Tarhuna wa Msalata (Tarhuna and Msallata) was a district of Libya until 2007. Between 1988 and 1995 there existed the Tarhuna District, which became Tarhuna wa Msalata between 2001 and 2007. It consisted of twenty-six Basic People's Congresses, similar to townships, and its capital was Tarhuna. In the 2007 administrative reorganization, the territory formerly in Tarhuna wa Msalata was transferred to Murqub District.

Tarhuna was one of the leading resistance centres (with Misrata) to the Italian occupation of 1911.

==Borders==
Prior to 2007, Tarhuna wa Msalata bordered the following districts:
- Tajura wa Arbaʽ - north
- Murqub - northeast
- Misrata - east
- Bani Walid - south
- Mizda - southwest, at a quadripoint
- Gharyan - southwest
- Jafara - west
- Tripoli - northwest

== History ==
===Early history===
There are many archaeological remains in the Tarhuna region. However, these remains are extremely dispersed over most parts of the plateau, as is always in the case of hinterland of any significant ancient city. Another interesting point is that the Jebel Tarhuna was a boundary land between two important ancient coastal centres, Leptis Magna and Oea. It is possible that this ancient reality may be reflected in settlement patterning. For Leptis Magna, like many other cities in the Roman world, the city was an integral part with its surrounding territory and its hinterland. Not all resources and items needed at the city could be obtained locally and from an early date Leptis Magna imported artefacts and other goods from through the Mediterranean. Certainly, these artifacts and goods must be spread in the countryside and were not only distributed at the urban centre.

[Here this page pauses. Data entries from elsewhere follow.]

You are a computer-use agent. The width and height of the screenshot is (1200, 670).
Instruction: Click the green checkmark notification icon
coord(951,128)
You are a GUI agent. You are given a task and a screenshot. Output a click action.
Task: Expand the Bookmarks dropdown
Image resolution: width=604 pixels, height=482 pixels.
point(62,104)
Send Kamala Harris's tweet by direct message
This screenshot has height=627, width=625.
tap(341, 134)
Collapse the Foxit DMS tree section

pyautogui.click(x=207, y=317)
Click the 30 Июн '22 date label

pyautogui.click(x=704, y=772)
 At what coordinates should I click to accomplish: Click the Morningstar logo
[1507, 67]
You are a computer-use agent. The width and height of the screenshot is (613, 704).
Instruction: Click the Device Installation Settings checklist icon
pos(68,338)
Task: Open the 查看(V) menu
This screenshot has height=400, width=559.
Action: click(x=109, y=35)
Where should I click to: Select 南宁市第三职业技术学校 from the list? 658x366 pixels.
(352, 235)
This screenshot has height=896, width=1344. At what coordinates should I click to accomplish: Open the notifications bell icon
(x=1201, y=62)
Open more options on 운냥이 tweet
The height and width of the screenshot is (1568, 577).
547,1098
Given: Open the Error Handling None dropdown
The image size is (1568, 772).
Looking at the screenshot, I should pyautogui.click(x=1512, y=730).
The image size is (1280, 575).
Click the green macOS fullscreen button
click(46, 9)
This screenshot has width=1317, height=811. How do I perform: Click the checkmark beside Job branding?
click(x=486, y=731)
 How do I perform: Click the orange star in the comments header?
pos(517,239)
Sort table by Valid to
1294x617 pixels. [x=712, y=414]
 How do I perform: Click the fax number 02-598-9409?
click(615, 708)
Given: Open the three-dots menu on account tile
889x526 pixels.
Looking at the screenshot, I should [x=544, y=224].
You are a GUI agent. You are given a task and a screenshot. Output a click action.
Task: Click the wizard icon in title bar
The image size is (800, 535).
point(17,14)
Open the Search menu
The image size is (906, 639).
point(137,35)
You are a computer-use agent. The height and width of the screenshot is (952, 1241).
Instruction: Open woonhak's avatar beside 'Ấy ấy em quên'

The archaeological sites of the Tarhuna region were first reported in the nineteenth century by Heinrich Barth and Edwin Von Bary, who visited them in 1849 and 1875 respectively. Both these pioneers gave a summary description of some ancient sites on the plateau, which attracted attention of the late nineteenth and early twentieth century’s travellers and scholars. During the years 1895-6 H. Swainson Cowper visited the Tarhuna plateau and examined in considerable detail more than eighty ancient sites (Cowper 1897). Although he interpreted these sites as prehistoric monuments of religious character (Senams), his work constitutes a significant pioneer survey. It brought to light the archaeological importance of the Tarhuna region as a zone of intensive olive-cultivation during the classical period. Tarhuna Gebel was the area partly surveyed by Goodchild (1951), who had examined a number of ancient sites, specially his excavation in the sanctuary of Ammon at Ras El-Haddagia, and the villa and pottery-kilns at Ain Scersciara (Goodchild 1951: 43-77).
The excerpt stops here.